頤則謂小續命湯之治猝中風欲死,本是附會《傷寒論》之太陽中風,而制此鴻檬未判之奇方,乃後人之論中風,有中經絡之一證,又附會小續命之可治太陽經,而造此不可思議之病證。要知昏瞀卒僕之中風,既非在表之風邪,必非小續命湯之龐雜所能僥倖圖功。且猝中風欲死之證,本不在《傷寒論》六經中風例中,又何嘗有一是六經之形症。

然則凡百醫書,對此昏瞀卒僕之中風,恆嘐嘐然教人辨別六經,而仿用潔古老人之加減續命法者,最是此病之魔障。〔批〕(說明內風昏僕,本不在六經條理之中,則金元以來,凡百醫書,教人辨認六經而用藥者,豈非笑話?)不能解脫此層束縛,必不可語以氣血上菀之原理,而是病終不可治。

學者果欲求切實有效之治驗,則古今各家書中,似此陳陳相因之庸腐議論,不可不湔除淨盡者也。

壽頤按:凡百病證,輕者皆在經絡,重者則入腑臟,所以論病必當認定經絡腑臟,分證論治,固不獨傷寒溫熱,不能不守仲聖六經之範圍也。葉氏之論溫熱,既誤信傳手不傳足之說,杜撰首先犯肺,逆傳心包兩層,竟將陽明一經最多最要之病,置之不問,已聚六州之鐵,鑄成大錯。
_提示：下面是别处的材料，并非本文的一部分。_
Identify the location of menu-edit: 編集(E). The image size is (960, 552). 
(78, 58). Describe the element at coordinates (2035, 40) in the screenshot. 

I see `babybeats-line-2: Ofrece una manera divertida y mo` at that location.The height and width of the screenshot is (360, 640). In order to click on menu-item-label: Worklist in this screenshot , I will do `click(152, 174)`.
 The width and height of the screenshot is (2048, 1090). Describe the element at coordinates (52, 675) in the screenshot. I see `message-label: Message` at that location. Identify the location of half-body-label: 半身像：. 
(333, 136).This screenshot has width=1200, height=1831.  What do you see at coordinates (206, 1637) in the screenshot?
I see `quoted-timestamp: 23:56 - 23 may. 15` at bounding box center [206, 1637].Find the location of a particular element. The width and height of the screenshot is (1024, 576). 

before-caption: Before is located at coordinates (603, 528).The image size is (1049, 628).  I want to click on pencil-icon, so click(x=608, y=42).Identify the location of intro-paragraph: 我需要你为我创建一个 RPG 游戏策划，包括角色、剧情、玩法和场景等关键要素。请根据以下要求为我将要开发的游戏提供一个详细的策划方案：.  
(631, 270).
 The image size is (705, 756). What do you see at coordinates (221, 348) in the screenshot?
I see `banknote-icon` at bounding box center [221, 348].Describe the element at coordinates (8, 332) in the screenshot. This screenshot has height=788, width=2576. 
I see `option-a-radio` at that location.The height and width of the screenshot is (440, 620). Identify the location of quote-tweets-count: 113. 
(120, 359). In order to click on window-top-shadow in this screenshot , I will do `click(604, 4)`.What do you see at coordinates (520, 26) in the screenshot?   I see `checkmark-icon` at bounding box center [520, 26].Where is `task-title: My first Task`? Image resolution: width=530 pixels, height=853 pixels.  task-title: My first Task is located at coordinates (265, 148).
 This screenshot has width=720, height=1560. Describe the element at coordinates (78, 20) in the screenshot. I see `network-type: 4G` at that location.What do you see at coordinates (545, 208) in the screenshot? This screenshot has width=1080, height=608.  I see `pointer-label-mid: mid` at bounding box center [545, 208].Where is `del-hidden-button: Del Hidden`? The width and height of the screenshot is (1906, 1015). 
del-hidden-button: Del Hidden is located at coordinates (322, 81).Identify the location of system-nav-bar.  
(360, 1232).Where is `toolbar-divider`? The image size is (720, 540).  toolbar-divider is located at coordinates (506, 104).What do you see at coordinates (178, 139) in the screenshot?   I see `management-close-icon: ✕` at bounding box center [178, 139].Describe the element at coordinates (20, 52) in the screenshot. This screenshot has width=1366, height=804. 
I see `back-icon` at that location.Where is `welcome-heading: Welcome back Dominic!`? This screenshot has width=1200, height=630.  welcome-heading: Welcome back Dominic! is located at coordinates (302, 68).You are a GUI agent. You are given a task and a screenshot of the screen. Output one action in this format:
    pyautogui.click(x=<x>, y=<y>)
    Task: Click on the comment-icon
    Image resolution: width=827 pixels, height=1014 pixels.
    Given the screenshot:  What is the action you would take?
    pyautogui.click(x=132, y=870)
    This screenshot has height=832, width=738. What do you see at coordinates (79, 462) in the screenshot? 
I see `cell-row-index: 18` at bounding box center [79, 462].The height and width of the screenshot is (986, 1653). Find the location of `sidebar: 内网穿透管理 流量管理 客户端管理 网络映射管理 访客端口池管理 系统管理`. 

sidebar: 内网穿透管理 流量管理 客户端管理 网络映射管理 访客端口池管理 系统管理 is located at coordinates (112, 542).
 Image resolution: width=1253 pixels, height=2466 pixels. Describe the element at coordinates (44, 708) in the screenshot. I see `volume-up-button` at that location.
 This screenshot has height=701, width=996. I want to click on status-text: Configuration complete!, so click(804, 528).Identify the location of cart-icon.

然此老亦明知溫病熱病,必多陽明經腑之症,第苦於一口咬定手經在先,則胃是足經,無以自圓其說,乃更倚老賣老,信口雌黃,捏造河間溫熱,先究三焦二語,隱隱然以自己所說之肺病心病,歸之上焦,即以世間恆有之陽明熱病,歸之中焦。純是掩耳盜鈴手段,其計不可謂不狡,然自欺欺人,終不能使天下後世不一讀河間之書,試問溫熱三焦之語果出何處,則臆說立見其窮。

可嘆鞠通不學,竟以讕言作為鴻秘,所撰《條辨》即以三焦分篇,而耳食之徒,又能信此兩家,寶為兔園冊子,所謂葉派者遍於國中,於是治溫熱者,絕不聞分經辨證之論,豈不可駭?獨此昏瞀猝僕之中風,則是氣血上衝之腦神經病,不在十二經絡例中,而論者反欲拘執六經,強為比附。一則有經可據而無端破壞之,一則無經可尋而反以附會之,皆是邪說淫辭,不可不正。

然以中風附會六經者,則古時腦經之理,尚未發明,僅憑思想,而有此誤會,亦當為古人曲諒。以視葉氏之妄作聰明,破壞仲師條理者,其罪猶當未減。